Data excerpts
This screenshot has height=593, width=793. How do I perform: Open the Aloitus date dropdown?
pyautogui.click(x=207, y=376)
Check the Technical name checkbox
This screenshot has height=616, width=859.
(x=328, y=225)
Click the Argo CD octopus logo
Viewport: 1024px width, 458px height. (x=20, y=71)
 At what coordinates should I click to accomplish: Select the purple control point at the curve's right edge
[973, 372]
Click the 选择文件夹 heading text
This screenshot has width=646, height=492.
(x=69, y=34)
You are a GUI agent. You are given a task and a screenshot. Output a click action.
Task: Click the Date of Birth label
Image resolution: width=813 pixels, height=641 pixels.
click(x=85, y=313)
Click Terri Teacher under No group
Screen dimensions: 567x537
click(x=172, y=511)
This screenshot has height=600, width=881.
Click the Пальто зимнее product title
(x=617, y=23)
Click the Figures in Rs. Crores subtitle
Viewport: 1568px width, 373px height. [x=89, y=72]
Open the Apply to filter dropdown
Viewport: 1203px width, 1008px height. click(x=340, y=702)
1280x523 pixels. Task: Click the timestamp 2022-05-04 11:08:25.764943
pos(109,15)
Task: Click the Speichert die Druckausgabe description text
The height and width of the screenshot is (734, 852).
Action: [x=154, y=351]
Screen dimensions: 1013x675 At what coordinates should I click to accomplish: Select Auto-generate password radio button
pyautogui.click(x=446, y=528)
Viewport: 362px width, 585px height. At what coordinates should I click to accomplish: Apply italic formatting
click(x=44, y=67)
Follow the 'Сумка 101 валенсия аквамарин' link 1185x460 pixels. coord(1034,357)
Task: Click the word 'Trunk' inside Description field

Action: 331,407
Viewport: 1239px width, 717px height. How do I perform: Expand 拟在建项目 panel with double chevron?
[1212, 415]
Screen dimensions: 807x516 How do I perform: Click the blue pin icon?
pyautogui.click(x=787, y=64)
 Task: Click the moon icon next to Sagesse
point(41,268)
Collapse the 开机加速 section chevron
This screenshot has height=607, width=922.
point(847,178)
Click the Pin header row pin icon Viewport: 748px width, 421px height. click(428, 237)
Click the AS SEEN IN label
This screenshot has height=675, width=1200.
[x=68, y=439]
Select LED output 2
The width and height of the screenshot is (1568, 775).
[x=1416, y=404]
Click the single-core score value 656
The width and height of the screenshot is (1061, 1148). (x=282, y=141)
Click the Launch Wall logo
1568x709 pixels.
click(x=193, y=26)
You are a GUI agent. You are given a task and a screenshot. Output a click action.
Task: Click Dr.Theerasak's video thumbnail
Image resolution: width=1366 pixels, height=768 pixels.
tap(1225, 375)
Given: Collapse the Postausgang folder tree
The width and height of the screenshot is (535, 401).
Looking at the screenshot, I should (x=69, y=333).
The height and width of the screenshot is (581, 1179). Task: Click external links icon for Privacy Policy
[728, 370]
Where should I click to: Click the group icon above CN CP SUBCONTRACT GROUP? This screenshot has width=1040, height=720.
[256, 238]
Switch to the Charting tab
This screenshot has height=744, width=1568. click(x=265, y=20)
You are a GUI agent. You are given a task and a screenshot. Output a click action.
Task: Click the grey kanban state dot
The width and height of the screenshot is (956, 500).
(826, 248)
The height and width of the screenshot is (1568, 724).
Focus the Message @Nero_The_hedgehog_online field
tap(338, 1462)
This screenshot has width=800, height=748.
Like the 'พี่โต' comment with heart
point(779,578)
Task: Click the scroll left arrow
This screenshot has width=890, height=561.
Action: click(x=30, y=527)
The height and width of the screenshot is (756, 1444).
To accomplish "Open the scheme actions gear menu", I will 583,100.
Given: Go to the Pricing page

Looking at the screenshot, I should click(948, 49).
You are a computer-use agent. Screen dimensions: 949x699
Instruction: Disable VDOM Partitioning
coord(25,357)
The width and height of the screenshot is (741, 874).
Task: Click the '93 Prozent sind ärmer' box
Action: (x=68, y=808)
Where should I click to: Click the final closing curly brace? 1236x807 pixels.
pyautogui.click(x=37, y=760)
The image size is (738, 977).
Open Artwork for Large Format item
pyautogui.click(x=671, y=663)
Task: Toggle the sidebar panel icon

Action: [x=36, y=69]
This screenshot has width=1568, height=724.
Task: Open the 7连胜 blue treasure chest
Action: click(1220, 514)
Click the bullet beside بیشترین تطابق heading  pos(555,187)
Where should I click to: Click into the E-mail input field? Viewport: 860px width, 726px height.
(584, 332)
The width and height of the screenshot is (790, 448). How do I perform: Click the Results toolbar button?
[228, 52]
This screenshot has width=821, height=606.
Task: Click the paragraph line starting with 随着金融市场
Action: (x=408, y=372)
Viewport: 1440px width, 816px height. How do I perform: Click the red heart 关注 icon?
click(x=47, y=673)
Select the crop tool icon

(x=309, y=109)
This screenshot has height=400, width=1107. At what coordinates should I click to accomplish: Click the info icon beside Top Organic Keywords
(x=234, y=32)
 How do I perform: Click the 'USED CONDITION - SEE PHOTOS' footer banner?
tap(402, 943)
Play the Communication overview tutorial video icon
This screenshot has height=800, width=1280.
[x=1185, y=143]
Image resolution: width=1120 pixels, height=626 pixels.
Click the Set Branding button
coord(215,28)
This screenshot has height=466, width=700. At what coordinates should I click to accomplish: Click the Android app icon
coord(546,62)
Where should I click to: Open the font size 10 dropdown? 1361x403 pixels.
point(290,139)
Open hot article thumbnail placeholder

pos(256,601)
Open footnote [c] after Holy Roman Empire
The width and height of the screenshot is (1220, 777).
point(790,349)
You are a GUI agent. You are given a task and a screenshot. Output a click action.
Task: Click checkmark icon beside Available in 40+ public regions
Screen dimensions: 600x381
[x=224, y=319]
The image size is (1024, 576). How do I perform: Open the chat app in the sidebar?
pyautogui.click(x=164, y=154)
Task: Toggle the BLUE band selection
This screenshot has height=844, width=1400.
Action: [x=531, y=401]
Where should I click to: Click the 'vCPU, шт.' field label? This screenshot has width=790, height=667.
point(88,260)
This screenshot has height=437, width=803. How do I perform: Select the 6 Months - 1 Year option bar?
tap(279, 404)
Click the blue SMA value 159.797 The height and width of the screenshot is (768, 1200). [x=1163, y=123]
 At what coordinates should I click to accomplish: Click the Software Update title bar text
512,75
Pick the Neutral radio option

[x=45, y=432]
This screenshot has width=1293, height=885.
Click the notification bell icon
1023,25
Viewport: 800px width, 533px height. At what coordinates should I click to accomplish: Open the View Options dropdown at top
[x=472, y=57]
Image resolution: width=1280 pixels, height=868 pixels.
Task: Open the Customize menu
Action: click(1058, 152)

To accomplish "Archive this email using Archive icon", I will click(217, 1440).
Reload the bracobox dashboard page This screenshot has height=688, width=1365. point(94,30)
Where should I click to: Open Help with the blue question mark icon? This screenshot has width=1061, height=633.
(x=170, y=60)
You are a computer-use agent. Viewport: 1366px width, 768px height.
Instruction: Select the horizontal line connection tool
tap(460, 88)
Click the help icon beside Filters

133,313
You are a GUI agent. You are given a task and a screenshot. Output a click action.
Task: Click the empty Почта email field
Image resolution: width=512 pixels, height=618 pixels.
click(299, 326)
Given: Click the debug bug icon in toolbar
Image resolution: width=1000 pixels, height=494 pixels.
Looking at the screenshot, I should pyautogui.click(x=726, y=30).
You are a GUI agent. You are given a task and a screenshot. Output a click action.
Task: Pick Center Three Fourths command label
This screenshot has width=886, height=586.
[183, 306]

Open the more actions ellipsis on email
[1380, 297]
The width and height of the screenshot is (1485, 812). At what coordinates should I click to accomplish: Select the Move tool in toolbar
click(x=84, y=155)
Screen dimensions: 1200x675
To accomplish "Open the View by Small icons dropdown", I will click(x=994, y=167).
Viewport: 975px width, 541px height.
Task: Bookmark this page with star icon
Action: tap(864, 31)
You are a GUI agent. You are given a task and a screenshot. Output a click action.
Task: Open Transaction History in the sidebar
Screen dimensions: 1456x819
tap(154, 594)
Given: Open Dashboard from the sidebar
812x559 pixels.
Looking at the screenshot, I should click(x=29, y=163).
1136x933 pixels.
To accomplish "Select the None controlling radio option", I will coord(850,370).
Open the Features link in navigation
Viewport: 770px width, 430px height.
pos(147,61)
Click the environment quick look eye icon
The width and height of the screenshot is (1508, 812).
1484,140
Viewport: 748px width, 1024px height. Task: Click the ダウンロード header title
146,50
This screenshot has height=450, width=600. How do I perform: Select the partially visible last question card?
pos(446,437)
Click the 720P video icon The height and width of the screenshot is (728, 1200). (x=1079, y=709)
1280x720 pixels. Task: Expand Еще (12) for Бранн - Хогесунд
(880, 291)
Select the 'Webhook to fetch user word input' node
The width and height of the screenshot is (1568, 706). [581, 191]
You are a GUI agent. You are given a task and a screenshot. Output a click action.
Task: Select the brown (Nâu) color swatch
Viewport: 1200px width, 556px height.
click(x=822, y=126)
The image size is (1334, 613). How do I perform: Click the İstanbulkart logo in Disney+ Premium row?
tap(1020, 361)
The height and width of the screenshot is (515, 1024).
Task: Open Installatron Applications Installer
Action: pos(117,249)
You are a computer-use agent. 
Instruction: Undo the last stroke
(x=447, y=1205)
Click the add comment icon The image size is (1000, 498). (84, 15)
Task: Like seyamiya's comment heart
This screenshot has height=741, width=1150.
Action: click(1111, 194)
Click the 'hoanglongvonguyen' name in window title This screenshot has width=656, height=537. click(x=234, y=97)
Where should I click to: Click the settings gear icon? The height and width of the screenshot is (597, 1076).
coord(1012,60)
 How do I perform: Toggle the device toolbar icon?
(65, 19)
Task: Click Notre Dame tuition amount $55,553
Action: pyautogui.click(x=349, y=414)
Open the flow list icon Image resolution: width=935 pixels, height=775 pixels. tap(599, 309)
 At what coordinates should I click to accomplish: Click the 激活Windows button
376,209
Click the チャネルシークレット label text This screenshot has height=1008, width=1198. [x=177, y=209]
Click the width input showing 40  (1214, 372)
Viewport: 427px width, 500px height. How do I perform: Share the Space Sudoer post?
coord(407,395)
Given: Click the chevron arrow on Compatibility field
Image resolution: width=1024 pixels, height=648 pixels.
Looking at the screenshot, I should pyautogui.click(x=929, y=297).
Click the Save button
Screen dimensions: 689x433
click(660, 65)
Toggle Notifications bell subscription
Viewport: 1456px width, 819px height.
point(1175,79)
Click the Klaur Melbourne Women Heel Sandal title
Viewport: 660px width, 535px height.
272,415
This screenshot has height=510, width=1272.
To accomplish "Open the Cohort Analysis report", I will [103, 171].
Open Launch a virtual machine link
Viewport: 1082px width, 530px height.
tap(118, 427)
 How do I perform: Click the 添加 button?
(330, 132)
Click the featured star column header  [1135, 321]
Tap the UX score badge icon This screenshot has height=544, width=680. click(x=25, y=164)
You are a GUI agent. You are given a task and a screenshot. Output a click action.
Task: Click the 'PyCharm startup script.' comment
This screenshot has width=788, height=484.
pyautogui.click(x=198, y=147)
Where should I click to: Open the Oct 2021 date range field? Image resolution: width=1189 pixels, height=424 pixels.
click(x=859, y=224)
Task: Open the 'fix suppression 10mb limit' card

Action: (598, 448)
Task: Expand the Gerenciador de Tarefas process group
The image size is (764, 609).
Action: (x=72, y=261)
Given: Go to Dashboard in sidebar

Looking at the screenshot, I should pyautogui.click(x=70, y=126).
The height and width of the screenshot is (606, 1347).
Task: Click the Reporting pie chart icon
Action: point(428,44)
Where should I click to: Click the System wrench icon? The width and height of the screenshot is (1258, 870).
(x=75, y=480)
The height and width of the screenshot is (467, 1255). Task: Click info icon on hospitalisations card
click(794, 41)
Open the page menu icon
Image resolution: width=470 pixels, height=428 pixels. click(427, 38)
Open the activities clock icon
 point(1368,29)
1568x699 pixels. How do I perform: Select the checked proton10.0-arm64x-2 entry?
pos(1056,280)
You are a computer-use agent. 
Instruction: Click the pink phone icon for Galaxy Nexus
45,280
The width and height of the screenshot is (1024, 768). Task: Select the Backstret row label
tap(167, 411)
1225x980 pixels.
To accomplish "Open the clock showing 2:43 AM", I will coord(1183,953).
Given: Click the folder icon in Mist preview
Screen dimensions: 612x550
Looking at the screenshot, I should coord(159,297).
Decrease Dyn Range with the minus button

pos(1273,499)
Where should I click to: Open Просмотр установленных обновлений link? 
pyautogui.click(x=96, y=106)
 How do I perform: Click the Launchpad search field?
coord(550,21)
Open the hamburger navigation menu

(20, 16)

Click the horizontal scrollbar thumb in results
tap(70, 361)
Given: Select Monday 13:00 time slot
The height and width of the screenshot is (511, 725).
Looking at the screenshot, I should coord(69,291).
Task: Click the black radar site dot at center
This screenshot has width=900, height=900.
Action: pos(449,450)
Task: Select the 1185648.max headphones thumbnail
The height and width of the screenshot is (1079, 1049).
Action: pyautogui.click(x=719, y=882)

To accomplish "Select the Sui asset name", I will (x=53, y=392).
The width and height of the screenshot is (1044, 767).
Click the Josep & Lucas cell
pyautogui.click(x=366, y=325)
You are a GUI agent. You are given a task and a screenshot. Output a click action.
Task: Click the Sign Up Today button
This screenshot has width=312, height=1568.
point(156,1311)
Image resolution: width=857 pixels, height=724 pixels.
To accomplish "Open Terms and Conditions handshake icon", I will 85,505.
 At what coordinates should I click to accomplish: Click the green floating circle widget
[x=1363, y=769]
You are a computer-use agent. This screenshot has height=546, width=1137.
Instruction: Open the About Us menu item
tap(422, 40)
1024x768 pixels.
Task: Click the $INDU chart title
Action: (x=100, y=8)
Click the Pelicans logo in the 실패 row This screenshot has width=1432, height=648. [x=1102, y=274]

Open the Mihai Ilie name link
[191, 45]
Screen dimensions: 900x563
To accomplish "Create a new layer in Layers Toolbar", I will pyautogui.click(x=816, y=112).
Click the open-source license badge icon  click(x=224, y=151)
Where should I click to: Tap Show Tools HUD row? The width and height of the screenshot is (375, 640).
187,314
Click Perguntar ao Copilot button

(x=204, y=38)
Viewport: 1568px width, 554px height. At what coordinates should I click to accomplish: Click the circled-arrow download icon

DESCRIPTION OF THE TASK
Gather each line of the records holding the string "folder".

SOLUTION FOR THIS EXERCISE
Given: Collapse the Postausgang folder tree
Given: Click the folder icon in Mist preview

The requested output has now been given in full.